╭─ Data extracts

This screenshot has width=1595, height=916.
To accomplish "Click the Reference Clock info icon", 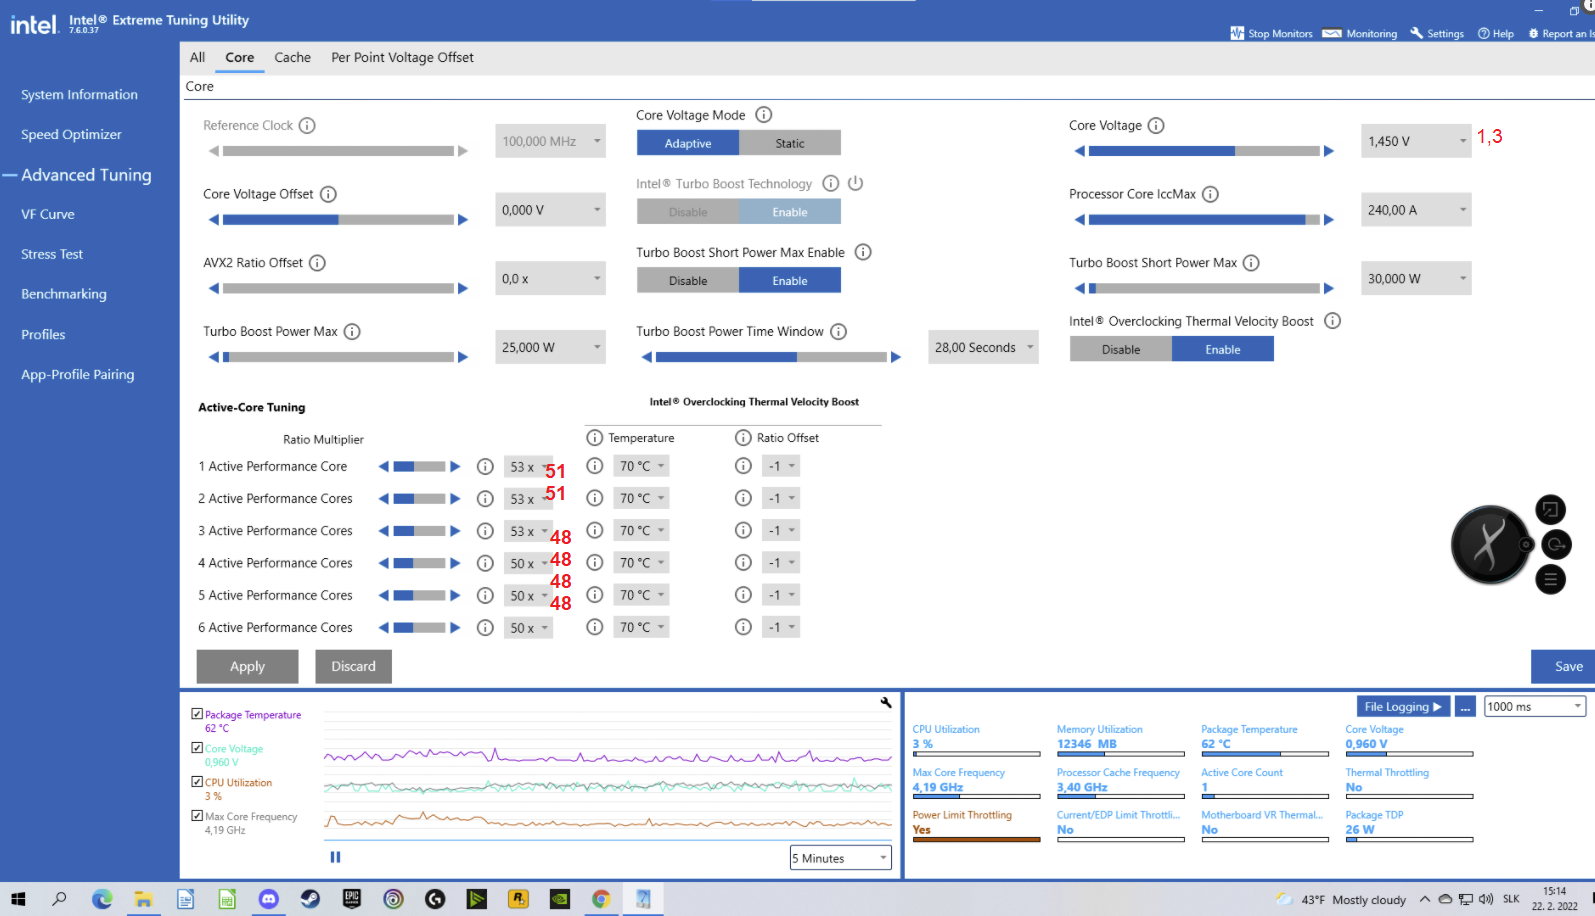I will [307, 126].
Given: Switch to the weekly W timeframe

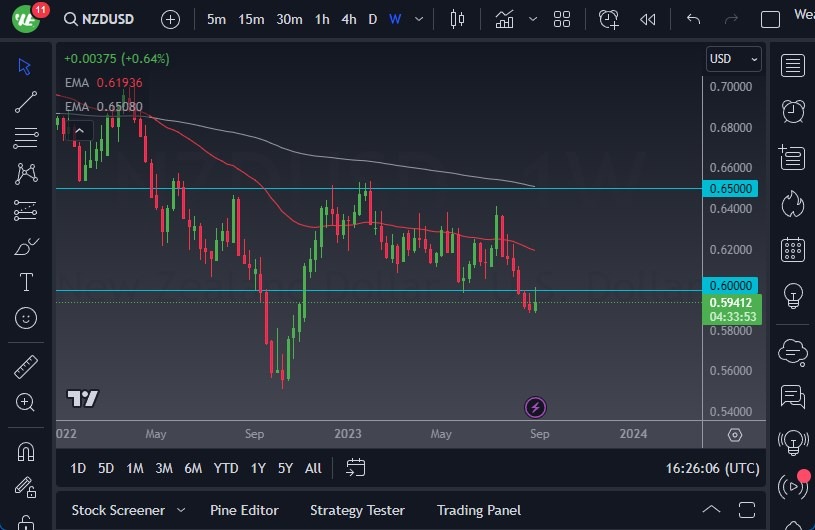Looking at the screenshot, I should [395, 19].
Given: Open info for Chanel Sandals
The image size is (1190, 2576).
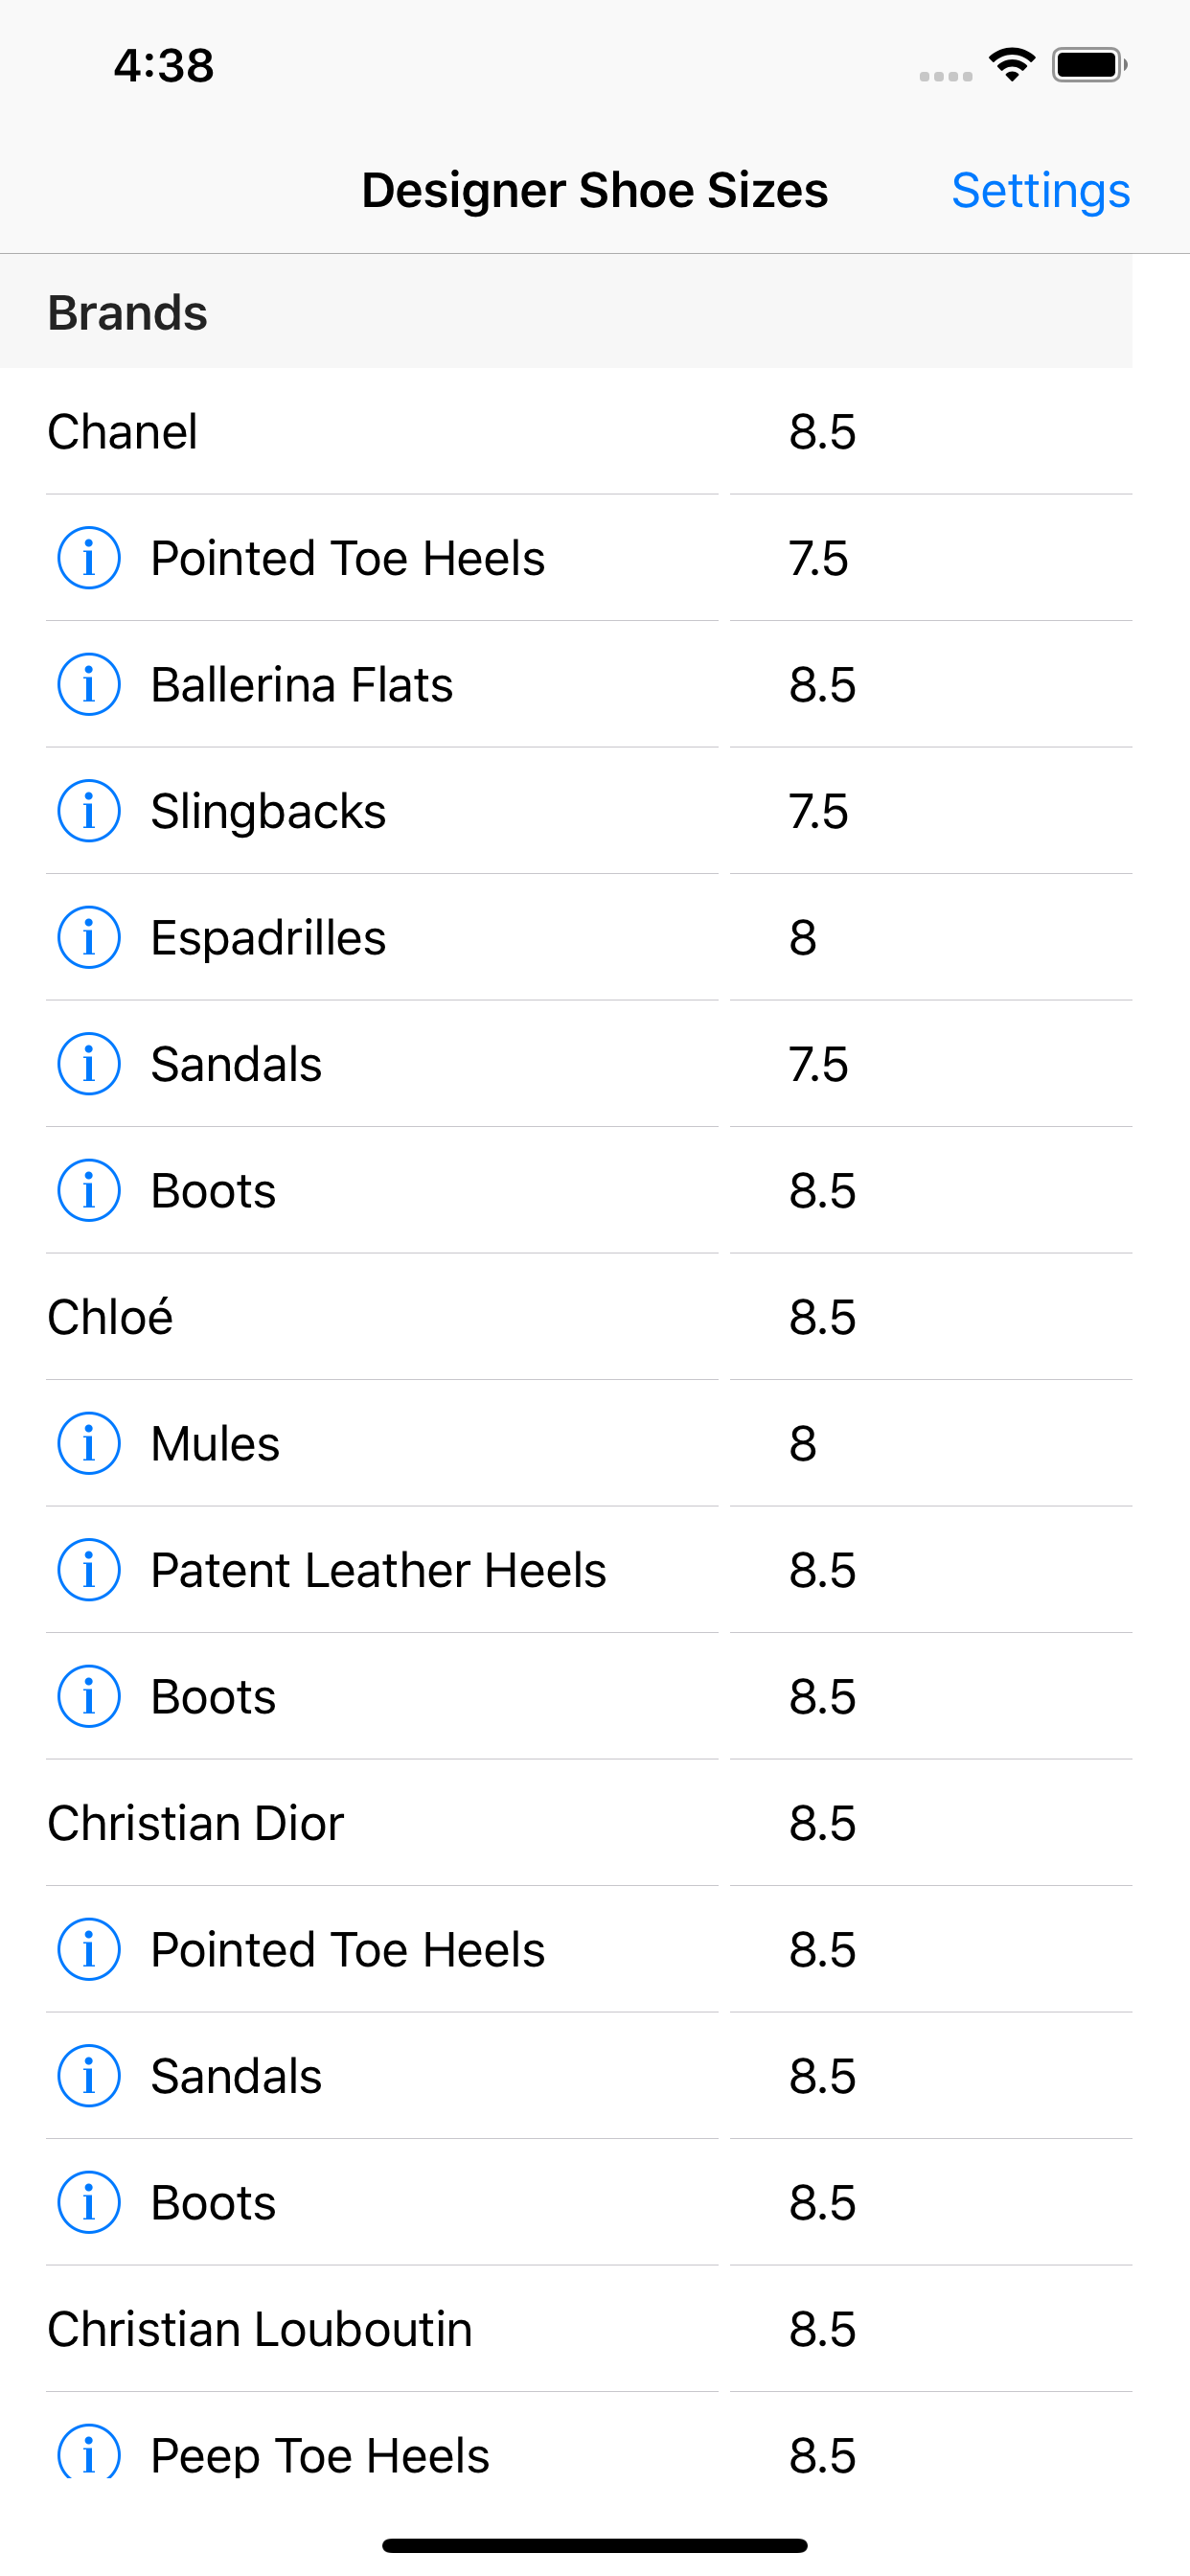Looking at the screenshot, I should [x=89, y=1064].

╰─

Your task is to give again, unchanged, the lines from the line that contains "Given: Switch to the weekly W timeframe" to the end of the records. Include both end lines but no pictures.

Given: Switch to the weekly W timeframe

Looking at the screenshot, I should [395, 19].
Given: Open info for Chanel Sandals
The image size is (1190, 2576).
Looking at the screenshot, I should [x=89, y=1064].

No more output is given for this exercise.